NTSB investigation pinpoints human error in United Airlines near-disaster.

Key Points:

  • The Boeing 777's near-disastrous descent was attributed to miscommunication between the two pilots during takeoff.

  • Following the incident, United Airlines adjusted its operations training and initiated an awareness campaign.

  • The plane fell from 2,100 feet to 748 feet above the Pacific Ocean shortly after takeoff.

WASHINGTON D.C. — The National Transportation Safety Board (NTSB) has identified human error as the cause behind the alarming plunge of a United Airlines flight in Dec. 2022. The Boeing 777 dropped dramatically after departing from Hawaii, nearly reaching the Pacific Ocean.

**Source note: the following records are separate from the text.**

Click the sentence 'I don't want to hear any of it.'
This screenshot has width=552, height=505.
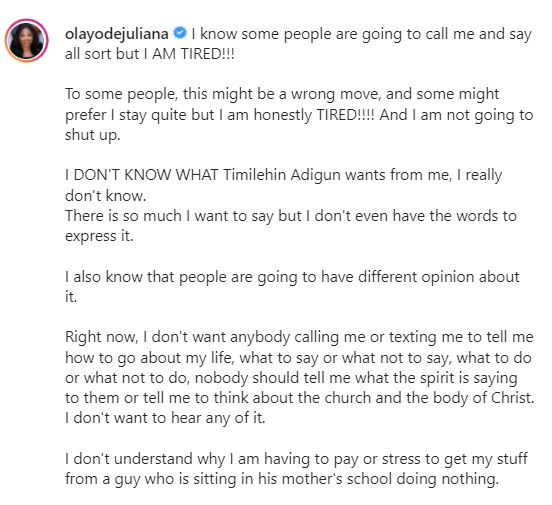click(x=165, y=418)
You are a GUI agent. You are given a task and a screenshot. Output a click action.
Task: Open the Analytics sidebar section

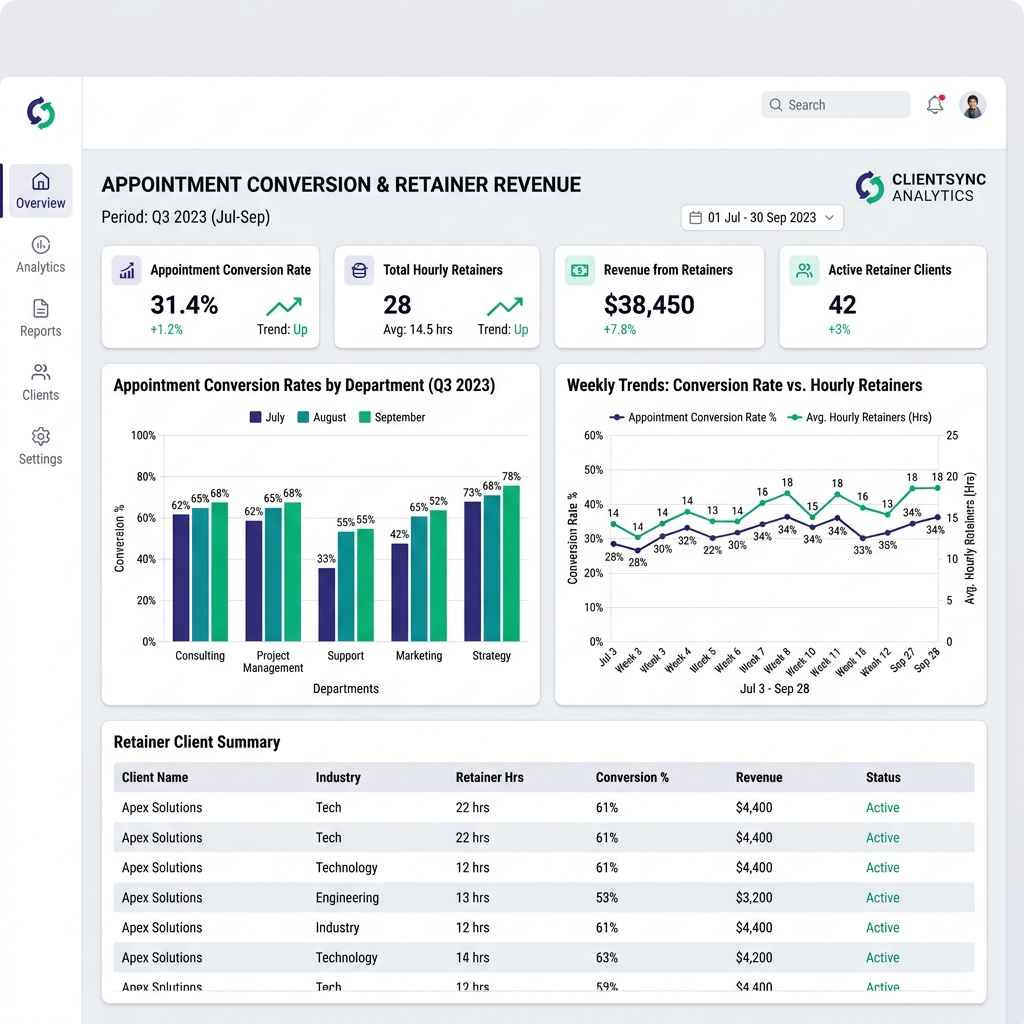coord(40,255)
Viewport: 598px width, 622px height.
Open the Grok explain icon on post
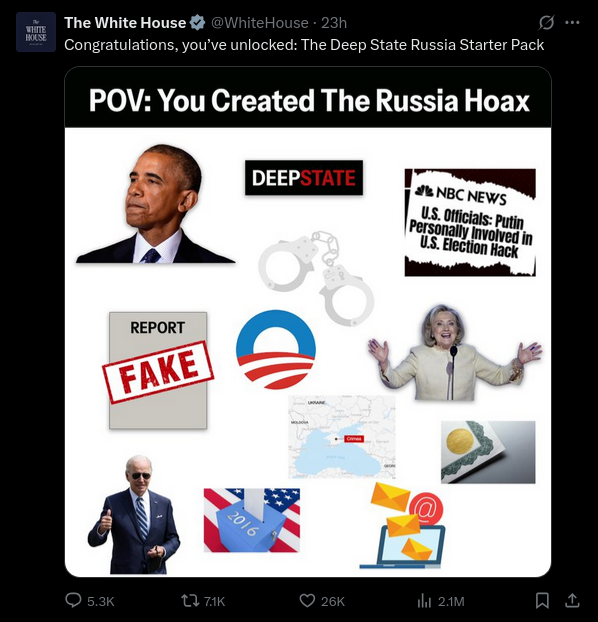pyautogui.click(x=546, y=23)
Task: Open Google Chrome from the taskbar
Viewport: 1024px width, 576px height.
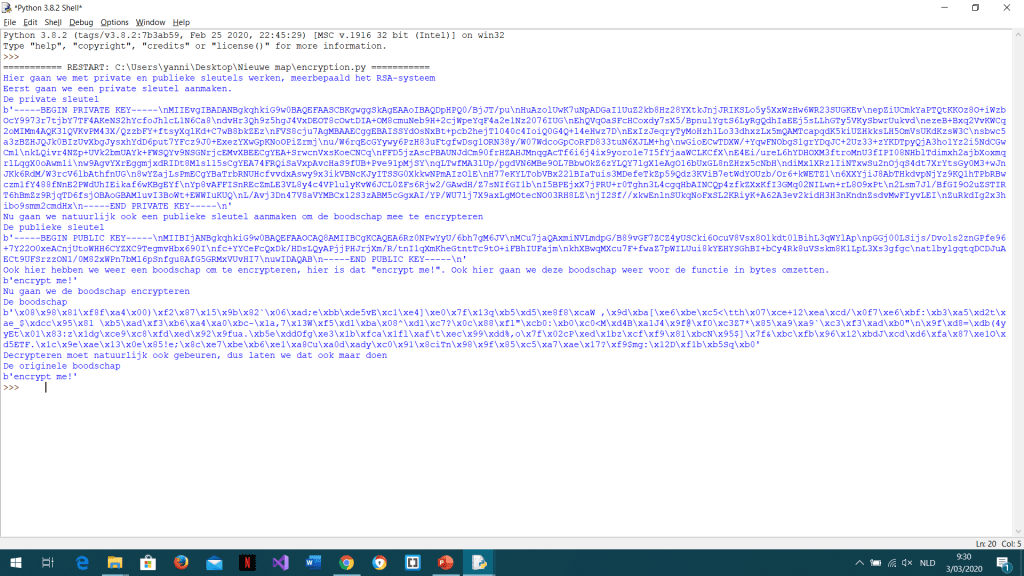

According to the NTSB's findings, miscommunication about the “captain’s desired flap setting” during takeoff led to the flight crew's inability to properly manage the vertical flightpath, airspeed, and pitch altitude. Just a minute after takeoff in inclement weather, United flight 1722 descended from an altitude of 2,100 feet to a mere 748 feet above the sea.

Delving into the events within the cockpit, the report outlined the captain's actions during the early phases of the flight and the ensuing confusion. As part of the takeoff procedure, wing flaps were set at a 20-degree angle and were meant to be gradually retracted in flight. The captain, managing the initial takeoff manually, made a call to reduce the flap setting. However, a misunderstanding occurred. The first officer believed he heard "flaps 15" instead of the intended "flaps 5."

This lapse in communication resulted in turmoil in the cockpit. The first officer recounted his awareness of the captain's struggles with airspeed control. The situation intensified as the plane's ground proximity warning system began sounding alarms. In response, the first officer urgently advised the captain to pull the aircraft up.

Successfully averting potential disaster, the pilots managed to stabilize the plane at 748 feet above the ocean. Following this narrow escape, the flight continued smoothly to San Francisco, with the captain engaging the autopilot.

United Airlines has proactively addressed the incident. The airline revised its operations training modules and rolled out an awareness initiative emphasizing flight path management at their training center, a company spokesperson said. 

Emphasizing their commitment to safety, United stated, "Drawing from the lessons of this incident, we aim to inform and train all United pilots. This safety incident was self-reported by our pilots, and we have fully cooperated with the independent inquiry to bolster safety across the aviation sector."